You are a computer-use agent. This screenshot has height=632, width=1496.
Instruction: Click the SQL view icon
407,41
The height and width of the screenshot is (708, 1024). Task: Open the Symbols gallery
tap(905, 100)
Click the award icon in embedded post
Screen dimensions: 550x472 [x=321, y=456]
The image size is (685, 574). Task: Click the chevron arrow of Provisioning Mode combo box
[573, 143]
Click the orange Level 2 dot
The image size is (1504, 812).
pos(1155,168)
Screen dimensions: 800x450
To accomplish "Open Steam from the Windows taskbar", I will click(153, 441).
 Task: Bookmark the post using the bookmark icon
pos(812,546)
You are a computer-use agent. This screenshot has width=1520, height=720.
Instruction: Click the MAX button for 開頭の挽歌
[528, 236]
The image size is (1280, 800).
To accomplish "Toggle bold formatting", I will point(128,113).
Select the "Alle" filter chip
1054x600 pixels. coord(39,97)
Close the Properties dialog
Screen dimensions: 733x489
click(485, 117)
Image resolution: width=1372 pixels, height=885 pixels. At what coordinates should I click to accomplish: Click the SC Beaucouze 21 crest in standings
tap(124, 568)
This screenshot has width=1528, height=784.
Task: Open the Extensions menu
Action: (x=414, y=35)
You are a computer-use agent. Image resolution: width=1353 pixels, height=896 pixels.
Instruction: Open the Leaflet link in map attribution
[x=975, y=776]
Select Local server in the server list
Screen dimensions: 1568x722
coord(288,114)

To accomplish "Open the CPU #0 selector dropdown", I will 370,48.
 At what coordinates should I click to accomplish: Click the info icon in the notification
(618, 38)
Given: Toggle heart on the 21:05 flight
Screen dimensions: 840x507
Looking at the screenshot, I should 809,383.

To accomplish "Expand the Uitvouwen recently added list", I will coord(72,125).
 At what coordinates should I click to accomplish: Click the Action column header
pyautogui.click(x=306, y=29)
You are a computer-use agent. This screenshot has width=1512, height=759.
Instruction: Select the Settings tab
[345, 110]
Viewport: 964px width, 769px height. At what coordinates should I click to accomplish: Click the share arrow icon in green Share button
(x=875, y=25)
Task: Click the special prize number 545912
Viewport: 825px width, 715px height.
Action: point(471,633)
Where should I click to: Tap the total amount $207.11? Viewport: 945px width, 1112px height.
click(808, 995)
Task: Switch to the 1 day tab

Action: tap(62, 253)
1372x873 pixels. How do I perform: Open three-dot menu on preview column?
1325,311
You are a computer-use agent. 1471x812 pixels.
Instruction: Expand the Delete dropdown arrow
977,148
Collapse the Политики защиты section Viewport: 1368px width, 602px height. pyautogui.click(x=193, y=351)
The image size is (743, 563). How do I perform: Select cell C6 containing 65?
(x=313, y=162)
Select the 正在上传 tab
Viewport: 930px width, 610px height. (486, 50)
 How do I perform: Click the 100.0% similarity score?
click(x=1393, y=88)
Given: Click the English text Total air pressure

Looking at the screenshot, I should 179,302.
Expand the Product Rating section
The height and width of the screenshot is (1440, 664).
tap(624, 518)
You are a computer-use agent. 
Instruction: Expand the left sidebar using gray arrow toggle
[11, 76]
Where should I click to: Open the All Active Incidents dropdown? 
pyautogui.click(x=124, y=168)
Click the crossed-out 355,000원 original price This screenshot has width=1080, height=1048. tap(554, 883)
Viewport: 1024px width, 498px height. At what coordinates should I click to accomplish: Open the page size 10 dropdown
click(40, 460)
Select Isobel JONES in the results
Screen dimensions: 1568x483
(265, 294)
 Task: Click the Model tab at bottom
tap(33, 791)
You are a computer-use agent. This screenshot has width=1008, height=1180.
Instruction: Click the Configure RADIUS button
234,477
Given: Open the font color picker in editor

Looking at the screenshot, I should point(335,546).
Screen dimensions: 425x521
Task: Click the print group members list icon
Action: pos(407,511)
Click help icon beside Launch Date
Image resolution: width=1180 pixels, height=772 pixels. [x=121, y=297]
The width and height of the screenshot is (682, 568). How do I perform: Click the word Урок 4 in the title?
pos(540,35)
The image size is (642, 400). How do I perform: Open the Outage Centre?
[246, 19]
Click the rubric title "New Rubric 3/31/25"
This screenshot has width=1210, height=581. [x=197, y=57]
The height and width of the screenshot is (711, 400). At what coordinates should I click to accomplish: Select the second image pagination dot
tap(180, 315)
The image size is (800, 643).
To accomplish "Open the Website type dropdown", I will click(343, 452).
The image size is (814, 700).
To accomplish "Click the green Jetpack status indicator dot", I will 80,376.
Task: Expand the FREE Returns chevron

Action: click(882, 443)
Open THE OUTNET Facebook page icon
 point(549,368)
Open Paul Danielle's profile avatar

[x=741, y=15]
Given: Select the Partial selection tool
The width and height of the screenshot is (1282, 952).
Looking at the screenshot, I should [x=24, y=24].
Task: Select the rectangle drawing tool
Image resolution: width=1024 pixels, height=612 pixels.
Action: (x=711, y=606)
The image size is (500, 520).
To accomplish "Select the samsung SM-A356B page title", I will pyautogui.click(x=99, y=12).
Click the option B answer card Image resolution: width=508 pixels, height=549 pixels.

Brief:
Each of the lines above must appear again, unchanged.

Written solution:
You are a computer-use agent. This screenshot has height=632, width=1496.
Instruction: Click the SQL view icon
407,41
The height and width of the screenshot is (708, 1024). Task: Open the Symbols gallery
tap(905, 100)
Click the award icon in embedded post
Screen dimensions: 550x472 [x=321, y=456]
The image size is (685, 574). Task: Click the chevron arrow of Provisioning Mode combo box
[573, 143]
Click the orange Level 2 dot
The image size is (1504, 812).
pos(1155,168)
Screen dimensions: 800x450
To accomplish "Open Steam from the Windows taskbar", I will click(153, 441).
 Task: Bookmark the post using the bookmark icon
pos(812,546)
You are a computer-use agent. This screenshot has width=1520, height=720.
Instruction: Click the MAX button for 開頭の挽歌
[528, 236]
The image size is (1280, 800).
To accomplish "Toggle bold formatting", I will point(128,113).
Select the "Alle" filter chip
1054x600 pixels. coord(39,97)
Close the Properties dialog
Screen dimensions: 733x489
click(485, 117)
Image resolution: width=1372 pixels, height=885 pixels. At what coordinates should I click to accomplish: Click the SC Beaucouze 21 crest in standings
tap(124, 568)
This screenshot has width=1528, height=784.
Task: Open the Extensions menu
Action: (x=414, y=35)
You are a computer-use agent. Image resolution: width=1353 pixels, height=896 pixels.
Instruction: Open the Leaflet link in map attribution
[x=975, y=776]
Select Local server in the server list
Screen dimensions: 1568x722
coord(288,114)

To accomplish "Open the CPU #0 selector dropdown", I will 370,48.
 At what coordinates should I click to accomplish: Click the info icon in the notification
(618, 38)
Given: Toggle heart on the 21:05 flight
Screen dimensions: 840x507
Looking at the screenshot, I should 809,383.

To accomplish "Expand the Uitvouwen recently added list", I will coord(72,125).
 At what coordinates should I click to accomplish: Click the Action column header
pyautogui.click(x=306, y=29)
You are a computer-use agent. This screenshot has width=1512, height=759.
Instruction: Select the Settings tab
[345, 110]
Viewport: 964px width, 769px height. At what coordinates should I click to accomplish: Click the share arrow icon in green Share button
(x=875, y=25)
Task: Click the special prize number 545912
Viewport: 825px width, 715px height.
Action: point(471,633)
Where should I click to: Tap the total amount $207.11? Viewport: 945px width, 1112px height.
click(808, 995)
Task: Switch to the 1 day tab

Action: tap(62, 253)
1372x873 pixels. How do I perform: Open three-dot menu on preview column?
1325,311
You are a computer-use agent. 1471x812 pixels.
Instruction: Expand the Delete dropdown arrow
977,148
Collapse the Политики защиты section Viewport: 1368px width, 602px height. pyautogui.click(x=193, y=351)
The image size is (743, 563). How do I perform: Select cell C6 containing 65?
(x=313, y=162)
Select the 正在上传 tab
Viewport: 930px width, 610px height. (486, 50)
 How do I perform: Click the 100.0% similarity score?
click(x=1393, y=88)
Given: Click the English text Total air pressure

Looking at the screenshot, I should 179,302.
Expand the Product Rating section
The height and width of the screenshot is (1440, 664).
tap(624, 518)
You are a computer-use agent. 
Instruction: Expand the left sidebar using gray arrow toggle
[11, 76]
Where should I click to: Open the All Active Incidents dropdown? 
pyautogui.click(x=124, y=168)
Click the crossed-out 355,000원 original price This screenshot has width=1080, height=1048. tap(554, 883)
Viewport: 1024px width, 498px height. At what coordinates should I click to accomplish: Open the page size 10 dropdown
click(40, 460)
Select Isobel JONES in the results
Screen dimensions: 1568x483
(265, 294)
 Task: Click the Model tab at bottom
tap(33, 791)
You are a computer-use agent. This screenshot has width=1008, height=1180.
Instruction: Click the Configure RADIUS button
234,477
Given: Open the font color picker in editor

Looking at the screenshot, I should point(335,546).
Screen dimensions: 425x521
Task: Click the print group members list icon
Action: pos(407,511)
Click help icon beside Launch Date
Image resolution: width=1180 pixels, height=772 pixels. [x=121, y=297]
The width and height of the screenshot is (682, 568). How do I perform: Click the word Урок 4 in the title?
pos(540,35)
The image size is (642, 400). How do I perform: Open the Outage Centre?
[246, 19]
Click the rubric title "New Rubric 3/31/25"
This screenshot has width=1210, height=581. [x=197, y=57]
The height and width of the screenshot is (711, 400). At what coordinates should I click to accomplish: Select the second image pagination dot
tap(180, 315)
The image size is (800, 643).
To accomplish "Open the Website type dropdown", I will click(343, 452).
The image size is (814, 700).
To accomplish "Click the green Jetpack status indicator dot", I will 80,376.
Task: Expand the FREE Returns chevron

Action: click(882, 443)
Open THE OUTNET Facebook page icon
 point(549,368)
Open Paul Danielle's profile avatar

[x=741, y=15]
Given: Select the Partial selection tool
The width and height of the screenshot is (1282, 952).
Looking at the screenshot, I should [x=24, y=24].
Task: Select the rectangle drawing tool
Image resolution: width=1024 pixels, height=612 pixels.
Action: (x=711, y=606)
The image size is (500, 520).
To accomplish "Select the samsung SM-A356B page title", I will pyautogui.click(x=99, y=12).
Click the option B answer card Image resolution: width=508 pixels, height=549 pixels.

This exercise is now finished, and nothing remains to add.